CSEE4121 - Computer Systems for Data Science

Spring ‘22, Columbia University


Course Overview

Data scientists and engineers increasingly have access to a powerful and broad range of systems they use to conduct big data analysis and machine learning at scale: from databases, large-scale analytics to distributed machine learning frameworks.

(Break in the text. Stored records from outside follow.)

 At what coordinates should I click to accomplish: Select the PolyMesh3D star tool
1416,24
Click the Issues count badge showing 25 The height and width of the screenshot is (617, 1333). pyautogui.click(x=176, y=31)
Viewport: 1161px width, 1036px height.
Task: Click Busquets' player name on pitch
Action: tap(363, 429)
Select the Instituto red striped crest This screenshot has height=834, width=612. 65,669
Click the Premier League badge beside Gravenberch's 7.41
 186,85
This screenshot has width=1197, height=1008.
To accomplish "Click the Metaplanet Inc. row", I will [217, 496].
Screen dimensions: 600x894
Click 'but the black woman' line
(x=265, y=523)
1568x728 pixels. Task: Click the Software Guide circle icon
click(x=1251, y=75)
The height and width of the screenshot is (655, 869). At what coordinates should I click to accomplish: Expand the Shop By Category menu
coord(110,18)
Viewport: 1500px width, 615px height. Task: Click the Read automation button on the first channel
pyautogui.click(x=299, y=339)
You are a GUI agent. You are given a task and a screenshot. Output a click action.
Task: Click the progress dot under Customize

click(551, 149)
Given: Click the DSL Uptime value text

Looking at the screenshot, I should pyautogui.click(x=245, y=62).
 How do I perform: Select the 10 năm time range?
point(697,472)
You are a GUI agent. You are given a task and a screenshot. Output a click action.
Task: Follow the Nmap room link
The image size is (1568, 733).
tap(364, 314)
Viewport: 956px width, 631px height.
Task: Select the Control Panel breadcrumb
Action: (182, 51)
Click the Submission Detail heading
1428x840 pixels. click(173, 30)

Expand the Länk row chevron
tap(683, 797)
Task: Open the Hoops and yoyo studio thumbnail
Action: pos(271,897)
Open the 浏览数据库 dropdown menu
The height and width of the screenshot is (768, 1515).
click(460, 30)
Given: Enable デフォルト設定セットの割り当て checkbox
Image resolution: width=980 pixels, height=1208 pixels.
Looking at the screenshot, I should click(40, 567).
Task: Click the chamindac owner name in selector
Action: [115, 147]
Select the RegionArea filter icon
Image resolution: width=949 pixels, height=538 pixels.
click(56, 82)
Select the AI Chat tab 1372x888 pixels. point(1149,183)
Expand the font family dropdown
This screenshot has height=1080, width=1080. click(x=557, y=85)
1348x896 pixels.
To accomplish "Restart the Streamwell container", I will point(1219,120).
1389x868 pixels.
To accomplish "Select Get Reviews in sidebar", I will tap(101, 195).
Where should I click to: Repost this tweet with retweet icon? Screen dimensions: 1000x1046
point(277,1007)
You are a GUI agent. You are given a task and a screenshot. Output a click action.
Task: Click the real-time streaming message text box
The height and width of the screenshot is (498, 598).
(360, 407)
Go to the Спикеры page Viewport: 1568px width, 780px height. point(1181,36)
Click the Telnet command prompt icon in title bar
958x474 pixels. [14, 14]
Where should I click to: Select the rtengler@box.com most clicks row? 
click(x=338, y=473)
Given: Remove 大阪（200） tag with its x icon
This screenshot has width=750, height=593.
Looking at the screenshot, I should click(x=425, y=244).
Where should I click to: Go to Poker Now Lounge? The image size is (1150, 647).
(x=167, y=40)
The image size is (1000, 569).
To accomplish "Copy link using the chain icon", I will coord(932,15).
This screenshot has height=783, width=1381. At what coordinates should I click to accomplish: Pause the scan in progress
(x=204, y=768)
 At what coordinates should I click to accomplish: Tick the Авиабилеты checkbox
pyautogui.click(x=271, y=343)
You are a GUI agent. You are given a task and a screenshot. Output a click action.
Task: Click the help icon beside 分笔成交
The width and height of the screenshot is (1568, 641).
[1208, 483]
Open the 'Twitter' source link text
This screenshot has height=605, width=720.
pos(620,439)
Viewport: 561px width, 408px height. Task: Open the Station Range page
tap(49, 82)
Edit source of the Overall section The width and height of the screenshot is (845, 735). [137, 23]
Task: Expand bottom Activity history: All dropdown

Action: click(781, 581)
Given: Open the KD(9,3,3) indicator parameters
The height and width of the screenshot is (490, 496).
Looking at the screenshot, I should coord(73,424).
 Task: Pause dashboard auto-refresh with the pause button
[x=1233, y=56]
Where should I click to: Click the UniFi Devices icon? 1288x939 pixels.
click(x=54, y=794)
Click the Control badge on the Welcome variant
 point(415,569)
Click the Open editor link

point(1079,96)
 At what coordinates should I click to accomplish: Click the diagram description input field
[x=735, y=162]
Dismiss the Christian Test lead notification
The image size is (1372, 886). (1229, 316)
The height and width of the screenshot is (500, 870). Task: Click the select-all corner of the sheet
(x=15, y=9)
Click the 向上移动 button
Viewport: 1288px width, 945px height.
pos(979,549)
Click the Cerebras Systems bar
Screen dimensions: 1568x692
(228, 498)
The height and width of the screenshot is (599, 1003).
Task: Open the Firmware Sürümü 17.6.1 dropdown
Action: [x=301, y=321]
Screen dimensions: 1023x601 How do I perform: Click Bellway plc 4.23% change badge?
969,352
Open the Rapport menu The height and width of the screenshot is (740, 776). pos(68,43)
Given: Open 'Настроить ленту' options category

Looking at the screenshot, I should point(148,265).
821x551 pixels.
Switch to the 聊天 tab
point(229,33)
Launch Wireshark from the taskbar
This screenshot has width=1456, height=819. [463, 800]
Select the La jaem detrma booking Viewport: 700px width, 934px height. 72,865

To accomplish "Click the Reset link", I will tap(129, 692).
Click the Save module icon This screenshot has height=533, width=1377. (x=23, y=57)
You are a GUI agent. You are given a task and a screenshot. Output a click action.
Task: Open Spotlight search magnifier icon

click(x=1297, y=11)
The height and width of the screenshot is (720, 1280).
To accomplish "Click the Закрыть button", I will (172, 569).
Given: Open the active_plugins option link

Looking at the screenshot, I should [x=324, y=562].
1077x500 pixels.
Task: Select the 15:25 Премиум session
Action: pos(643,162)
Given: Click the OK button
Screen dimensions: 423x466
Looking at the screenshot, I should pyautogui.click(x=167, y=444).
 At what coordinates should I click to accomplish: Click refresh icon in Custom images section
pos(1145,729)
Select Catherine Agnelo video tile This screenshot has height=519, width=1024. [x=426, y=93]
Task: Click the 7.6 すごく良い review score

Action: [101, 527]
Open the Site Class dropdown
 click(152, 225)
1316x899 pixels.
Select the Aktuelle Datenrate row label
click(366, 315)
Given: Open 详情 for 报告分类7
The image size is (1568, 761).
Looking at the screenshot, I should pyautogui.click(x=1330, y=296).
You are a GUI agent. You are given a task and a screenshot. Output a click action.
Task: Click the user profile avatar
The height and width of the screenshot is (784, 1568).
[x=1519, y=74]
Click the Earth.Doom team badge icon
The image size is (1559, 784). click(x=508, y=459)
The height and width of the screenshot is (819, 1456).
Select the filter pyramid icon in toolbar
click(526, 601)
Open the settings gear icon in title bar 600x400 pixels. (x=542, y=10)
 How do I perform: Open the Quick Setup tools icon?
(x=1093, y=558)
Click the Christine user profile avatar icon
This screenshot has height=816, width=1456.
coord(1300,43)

The goal of this class is to provide data scientists and engineers that work with big data a better understanding of the foundations of how the systems they will be using are built. It will also give them a better understanding of the real-world performance, availability and scalability challenges when using and deploying these systems at scale. In the course we will cover foundational ideas in designing these systems, while focusing on specific popular systems that students are likely to encounter at work or when doing research. The class will include some written homework and programming assignments. One of the programming assignments will be done in pairs, and the rest will be done individually. In this course we will answer the following questions:

Instructors

Asaf Cidon and Sambit Sahu
OH: TBD (By appointment only)

Location and Time

TBD
Fridays 10:10 AM - 12:40 PM

TAs

TBD

Slack workspace

TBD

Prerequisites

Students are expected to have solid programming experience in Python or with an equivalent programming language. This class is intended to be accessible for data scientists who do not necessarily have a background in databases, operating systems or distributed systems.

Syllabus

Syllabus Link

Schedule (this is a work in progress, and is likely to change)

Date Topic Homework
Jan 21 Introduction
Jan 28 Infrastructure for Big Data Programming Homework 1 released
Feb 4 Relational Data Model
Feb 11 Transactions and Logging Written Homework 1 released
Feb 18 Storage/memory hierarchy and key value stores Programming Homework 1 due
Feb 25 Distributed databases and file systems Written Homework 1 due
Mar 4 Midterm
Mar 11 Challenges in scaling Programming Homework 2 released
Mar 18 Spring Break
Mar 25 MapReduce and stragglers
April 1 Spark and distributed analytics
April 8 Caching Programming Homework 2 due, Written Homework 2 out
April 15 Security and privacy
April 22 Data quality
April 29 Review Written Homework 2 due
May 6 Final Exam

Grade Breakdown

20% Programming Homework 1
10% Written Homework 1
20% Programming Homework 2
10% Written Homework 2
15% Midterm
25% Final

Collaboration/Copying Policy

Programming assignment 1 and the written assignment will be done alone. Programming assignment 2 will be done in pairs . You may not copy answers and code. We will enforce this policy when checking the assignments (we use a code similarity system).

Course Materials

No textbook.